TASK REQUIREMENTS: Locate, in the data below, the line that contains "Open the Reduce" and the line that contains "Expand the Tarjeta"; reproduce exactly those two lines and every line between them, nothing more.

PROVIDED INFORMATION:
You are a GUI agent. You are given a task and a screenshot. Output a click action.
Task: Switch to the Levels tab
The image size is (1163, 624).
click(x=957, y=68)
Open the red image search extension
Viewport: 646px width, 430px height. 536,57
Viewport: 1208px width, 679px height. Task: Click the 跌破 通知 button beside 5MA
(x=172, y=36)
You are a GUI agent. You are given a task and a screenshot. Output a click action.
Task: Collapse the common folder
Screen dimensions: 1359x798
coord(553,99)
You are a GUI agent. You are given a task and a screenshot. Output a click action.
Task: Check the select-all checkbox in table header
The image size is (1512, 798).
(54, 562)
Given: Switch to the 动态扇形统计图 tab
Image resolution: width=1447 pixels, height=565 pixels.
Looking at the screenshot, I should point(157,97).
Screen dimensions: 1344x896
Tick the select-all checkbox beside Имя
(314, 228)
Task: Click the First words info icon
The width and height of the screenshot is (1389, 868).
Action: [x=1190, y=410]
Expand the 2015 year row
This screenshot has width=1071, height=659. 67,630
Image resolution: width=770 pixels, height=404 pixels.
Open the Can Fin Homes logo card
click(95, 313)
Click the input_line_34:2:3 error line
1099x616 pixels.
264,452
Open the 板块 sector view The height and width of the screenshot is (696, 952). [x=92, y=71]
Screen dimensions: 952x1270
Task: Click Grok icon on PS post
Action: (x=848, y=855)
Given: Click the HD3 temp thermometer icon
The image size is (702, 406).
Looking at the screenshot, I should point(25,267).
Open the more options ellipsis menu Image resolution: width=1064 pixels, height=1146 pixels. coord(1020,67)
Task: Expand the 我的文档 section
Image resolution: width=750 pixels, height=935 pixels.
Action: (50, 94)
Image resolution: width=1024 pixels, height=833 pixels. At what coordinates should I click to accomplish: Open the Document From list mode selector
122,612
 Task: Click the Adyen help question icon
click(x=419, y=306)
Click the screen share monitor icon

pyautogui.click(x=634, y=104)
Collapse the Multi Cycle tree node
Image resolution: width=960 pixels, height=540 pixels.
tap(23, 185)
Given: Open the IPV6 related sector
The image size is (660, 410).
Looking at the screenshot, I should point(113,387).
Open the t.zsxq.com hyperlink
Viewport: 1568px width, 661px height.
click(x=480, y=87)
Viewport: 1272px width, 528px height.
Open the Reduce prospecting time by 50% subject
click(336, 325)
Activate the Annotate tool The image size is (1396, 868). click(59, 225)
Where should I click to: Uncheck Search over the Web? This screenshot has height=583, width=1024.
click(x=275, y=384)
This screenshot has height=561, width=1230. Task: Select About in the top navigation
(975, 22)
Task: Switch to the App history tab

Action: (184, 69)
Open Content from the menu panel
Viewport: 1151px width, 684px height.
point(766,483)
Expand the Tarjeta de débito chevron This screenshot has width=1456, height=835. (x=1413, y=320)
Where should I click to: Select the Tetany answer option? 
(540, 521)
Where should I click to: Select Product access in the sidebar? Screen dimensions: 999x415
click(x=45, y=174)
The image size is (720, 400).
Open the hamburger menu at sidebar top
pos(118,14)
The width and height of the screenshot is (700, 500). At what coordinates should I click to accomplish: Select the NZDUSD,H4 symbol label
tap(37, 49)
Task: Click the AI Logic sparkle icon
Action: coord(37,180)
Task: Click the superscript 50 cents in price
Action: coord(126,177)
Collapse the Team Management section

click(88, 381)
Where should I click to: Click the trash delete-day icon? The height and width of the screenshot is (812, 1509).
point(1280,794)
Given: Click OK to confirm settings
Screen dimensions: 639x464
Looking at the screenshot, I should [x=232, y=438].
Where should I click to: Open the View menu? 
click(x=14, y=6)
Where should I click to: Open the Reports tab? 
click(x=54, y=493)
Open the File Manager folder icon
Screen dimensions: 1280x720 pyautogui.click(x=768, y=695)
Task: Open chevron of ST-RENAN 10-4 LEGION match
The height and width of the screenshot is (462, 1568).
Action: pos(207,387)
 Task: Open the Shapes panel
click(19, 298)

YOUR RESPONSE:
Open the Reduce prospecting time by 50% subject
click(336, 325)
Activate the Annotate tool The image size is (1396, 868). click(59, 225)
Where should I click to: Uncheck Search over the Web? This screenshot has height=583, width=1024.
click(x=275, y=384)
This screenshot has height=561, width=1230. Task: Select About in the top navigation
(975, 22)
Task: Switch to the App history tab

Action: (184, 69)
Open Content from the menu panel
Viewport: 1151px width, 684px height.
point(766,483)
Expand the Tarjeta de débito chevron This screenshot has width=1456, height=835. (x=1413, y=320)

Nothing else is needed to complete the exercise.